Trecho do texto:
########################################
Na última sexta‑feira, a Dinamarca – que está à frente da presidência rotativa da União Europeia – confirmou que a votação sobre o tão aguardado acordo comercial com o Mercosul deve acontecer ainda na próxima semana. Para quem acompanha a política internacional, isso significa que, se tudo correr bem, a assinatura oficial pode acontecer ainda em dezembro, durante a visita da presidente da Comissão Europeia, Ursula von der Leyen, ao Brasil.
Por que esse acordo importa tanto?
Não é exagero dizer que o tratado UE‑Mercosul pode ser o maior acordo de redução tarifária já firmado pela Europa. Depois de 25 anos de conversas, o bloco europeu e os quatro países sul‑americanos (Brasil, Argentina, Paraguai e Uruguai) chegaram a um entendimento que abre portas para exportações de alimentos, minerais e produtos industriais a preços muito mais competitivos.
Mas, como todo grande negócio, há quem veja oportunidades e quem veja riscos. A disputa principal gira em torno da agricultura europeia. Países como a França temem que a entrada maciça de carne bovina, aves e açúcar do Mercosul possa pressionar os preços internos e prejudicar os pequenos produtores.
Como funciona a votação?
Para que o acordo seja aprovado, a UE precisa de uma maioria qualificada: 15 dos 27 Estados‑membros, que representem ao menos 65 % da população da União. Isso significa que o apoio de países grandes – Alemanha, Espanha e os nórdicos – é crucial, mas a oposição de alguns membros pode bloquear tudo.
- Polônia: já declarou que votará contra.
- França e Itália: ainda indecisas, mas com tendência a exigir mais garantias.
- Alemanha, Espanha e países nórdicos: apoiam firmemente.
########################################
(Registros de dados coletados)
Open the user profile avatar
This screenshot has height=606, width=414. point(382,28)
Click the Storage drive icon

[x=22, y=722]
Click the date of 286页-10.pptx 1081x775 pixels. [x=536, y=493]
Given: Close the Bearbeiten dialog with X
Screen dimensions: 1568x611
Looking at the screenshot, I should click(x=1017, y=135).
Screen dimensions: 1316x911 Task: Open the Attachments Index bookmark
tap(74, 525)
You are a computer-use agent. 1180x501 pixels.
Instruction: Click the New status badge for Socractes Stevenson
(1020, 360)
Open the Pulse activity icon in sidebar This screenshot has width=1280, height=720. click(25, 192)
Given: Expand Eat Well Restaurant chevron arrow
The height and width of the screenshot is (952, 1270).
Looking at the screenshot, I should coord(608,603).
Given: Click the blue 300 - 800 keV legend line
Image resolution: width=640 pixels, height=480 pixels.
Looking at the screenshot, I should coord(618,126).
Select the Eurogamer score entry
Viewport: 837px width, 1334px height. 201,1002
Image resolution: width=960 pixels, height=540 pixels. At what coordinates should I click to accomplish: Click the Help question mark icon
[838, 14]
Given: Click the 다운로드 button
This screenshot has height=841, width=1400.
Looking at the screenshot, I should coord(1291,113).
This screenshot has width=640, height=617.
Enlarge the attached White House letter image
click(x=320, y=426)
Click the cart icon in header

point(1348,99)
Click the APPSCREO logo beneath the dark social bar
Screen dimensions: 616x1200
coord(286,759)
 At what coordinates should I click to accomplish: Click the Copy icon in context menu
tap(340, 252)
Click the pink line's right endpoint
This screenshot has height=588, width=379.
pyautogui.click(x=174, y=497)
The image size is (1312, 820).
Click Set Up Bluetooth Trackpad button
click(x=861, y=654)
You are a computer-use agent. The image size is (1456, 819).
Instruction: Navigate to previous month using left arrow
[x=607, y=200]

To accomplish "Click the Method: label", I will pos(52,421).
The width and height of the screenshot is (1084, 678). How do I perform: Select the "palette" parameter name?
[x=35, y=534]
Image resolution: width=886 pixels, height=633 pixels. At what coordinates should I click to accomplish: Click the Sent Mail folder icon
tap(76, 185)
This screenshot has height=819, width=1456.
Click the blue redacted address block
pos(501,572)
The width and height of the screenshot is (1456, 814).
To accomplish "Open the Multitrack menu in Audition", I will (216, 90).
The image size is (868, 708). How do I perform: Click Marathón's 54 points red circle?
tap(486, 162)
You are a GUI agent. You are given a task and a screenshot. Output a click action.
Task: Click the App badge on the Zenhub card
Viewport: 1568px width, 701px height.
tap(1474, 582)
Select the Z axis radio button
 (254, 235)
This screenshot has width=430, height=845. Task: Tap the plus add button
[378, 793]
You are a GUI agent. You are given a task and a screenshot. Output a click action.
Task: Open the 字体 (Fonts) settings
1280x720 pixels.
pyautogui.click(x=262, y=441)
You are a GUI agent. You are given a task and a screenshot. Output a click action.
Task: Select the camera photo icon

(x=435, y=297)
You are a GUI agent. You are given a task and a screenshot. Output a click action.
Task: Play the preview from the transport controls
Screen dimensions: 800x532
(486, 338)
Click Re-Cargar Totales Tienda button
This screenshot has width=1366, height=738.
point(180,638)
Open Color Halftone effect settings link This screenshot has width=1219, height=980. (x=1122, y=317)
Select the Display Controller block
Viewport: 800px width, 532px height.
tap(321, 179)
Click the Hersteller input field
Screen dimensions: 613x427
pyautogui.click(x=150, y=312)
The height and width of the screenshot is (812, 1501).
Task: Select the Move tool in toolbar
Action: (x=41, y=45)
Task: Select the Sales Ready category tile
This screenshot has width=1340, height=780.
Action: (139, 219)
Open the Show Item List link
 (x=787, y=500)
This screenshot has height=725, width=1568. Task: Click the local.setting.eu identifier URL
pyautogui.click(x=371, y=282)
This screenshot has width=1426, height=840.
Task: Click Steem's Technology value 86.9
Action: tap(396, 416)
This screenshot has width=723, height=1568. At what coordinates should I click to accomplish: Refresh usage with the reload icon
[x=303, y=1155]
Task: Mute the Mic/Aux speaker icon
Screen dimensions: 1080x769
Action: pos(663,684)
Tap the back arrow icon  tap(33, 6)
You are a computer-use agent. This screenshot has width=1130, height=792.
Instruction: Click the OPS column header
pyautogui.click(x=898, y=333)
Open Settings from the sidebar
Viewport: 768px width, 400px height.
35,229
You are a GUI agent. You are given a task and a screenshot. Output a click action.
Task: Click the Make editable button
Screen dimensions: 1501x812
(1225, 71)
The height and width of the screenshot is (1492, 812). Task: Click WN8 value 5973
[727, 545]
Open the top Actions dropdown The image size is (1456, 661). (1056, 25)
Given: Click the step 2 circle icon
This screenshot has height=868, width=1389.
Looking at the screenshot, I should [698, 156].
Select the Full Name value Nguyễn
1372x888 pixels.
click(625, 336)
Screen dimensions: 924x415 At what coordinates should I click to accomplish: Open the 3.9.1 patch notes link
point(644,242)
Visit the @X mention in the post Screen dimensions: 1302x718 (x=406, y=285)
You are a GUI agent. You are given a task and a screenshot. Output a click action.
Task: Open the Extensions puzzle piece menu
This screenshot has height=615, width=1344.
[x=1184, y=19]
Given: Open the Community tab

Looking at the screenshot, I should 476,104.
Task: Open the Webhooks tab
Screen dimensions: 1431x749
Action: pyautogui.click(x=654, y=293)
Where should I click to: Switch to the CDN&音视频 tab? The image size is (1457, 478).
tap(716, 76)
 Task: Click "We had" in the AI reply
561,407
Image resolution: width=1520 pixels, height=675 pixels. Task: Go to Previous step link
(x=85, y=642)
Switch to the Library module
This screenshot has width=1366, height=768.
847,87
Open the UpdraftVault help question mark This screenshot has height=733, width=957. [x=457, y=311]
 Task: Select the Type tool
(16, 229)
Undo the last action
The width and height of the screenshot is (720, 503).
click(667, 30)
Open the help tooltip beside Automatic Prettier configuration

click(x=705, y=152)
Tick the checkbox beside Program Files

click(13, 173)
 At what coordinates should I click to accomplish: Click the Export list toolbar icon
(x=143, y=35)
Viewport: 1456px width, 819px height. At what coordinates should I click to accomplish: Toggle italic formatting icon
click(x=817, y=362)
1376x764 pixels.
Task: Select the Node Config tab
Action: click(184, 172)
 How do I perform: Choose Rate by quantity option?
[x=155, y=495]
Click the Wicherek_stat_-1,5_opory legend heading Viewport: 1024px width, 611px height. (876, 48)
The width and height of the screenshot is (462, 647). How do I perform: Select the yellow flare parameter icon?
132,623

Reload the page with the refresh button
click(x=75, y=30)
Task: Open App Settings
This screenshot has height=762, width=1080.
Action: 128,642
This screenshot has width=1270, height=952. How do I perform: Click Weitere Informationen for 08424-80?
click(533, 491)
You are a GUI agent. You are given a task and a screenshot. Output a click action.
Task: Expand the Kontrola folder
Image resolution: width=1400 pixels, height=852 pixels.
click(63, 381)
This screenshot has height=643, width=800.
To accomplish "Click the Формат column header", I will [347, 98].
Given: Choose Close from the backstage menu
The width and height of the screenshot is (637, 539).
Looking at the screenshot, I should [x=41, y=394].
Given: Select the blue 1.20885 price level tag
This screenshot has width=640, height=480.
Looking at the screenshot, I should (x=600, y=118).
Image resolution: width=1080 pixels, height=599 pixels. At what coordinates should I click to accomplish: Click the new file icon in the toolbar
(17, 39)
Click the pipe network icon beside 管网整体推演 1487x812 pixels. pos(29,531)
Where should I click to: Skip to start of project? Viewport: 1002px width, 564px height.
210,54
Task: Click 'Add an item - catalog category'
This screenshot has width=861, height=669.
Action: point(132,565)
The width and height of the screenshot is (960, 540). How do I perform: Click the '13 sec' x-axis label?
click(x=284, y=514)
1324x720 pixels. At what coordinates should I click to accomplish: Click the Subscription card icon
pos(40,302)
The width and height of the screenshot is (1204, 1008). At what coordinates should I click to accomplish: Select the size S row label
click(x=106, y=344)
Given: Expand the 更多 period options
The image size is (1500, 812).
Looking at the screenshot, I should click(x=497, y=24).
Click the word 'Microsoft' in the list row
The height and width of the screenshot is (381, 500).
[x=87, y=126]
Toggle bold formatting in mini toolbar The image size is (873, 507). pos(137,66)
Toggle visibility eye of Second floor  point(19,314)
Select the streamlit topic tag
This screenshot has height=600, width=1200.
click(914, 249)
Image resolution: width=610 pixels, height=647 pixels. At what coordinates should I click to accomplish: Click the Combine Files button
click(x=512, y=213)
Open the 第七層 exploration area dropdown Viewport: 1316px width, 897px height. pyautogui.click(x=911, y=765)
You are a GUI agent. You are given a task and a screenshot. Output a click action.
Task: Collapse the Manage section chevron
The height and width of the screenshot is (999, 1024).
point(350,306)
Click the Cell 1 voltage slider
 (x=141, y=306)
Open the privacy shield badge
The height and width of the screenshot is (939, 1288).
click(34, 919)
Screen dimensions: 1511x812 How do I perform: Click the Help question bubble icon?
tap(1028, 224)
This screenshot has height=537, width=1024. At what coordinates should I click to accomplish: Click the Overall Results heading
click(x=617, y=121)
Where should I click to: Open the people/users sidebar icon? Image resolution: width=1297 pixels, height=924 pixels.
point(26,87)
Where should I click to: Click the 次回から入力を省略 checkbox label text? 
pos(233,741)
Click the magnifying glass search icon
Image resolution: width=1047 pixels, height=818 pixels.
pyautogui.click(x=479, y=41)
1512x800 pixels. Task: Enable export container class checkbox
########################################
Enunciado:
Indique se cada afirmação concorda com o texto sobre o acordo UE-Mercosul, respondendo sim ou não e citando literalmente as palavras do texto que decidem a questão.
1. Foi a Dinamarca que confirmou a data prevista para a votação do acordo.
2. Para aprovar o acordo, bastam 15 dos 27 Estados-membros que representem ao menos metade da população da União.
3. A Polônia ainda não decidiu como vai votar.
A listagem é um material à parte, sem relação com o texto.

Resposta:
1. Sim: "a Dinamarca – que está à frente da presidência rotativa da União Europeia – confirmou que a votação sobre o tão aguardado acordo comercial com o Mercosul deve acontecer ainda na próxima semana"
2. Não: "que representem ao menos 65 % da população da União"
3. Não: "Polônia: já declarou que votará contra."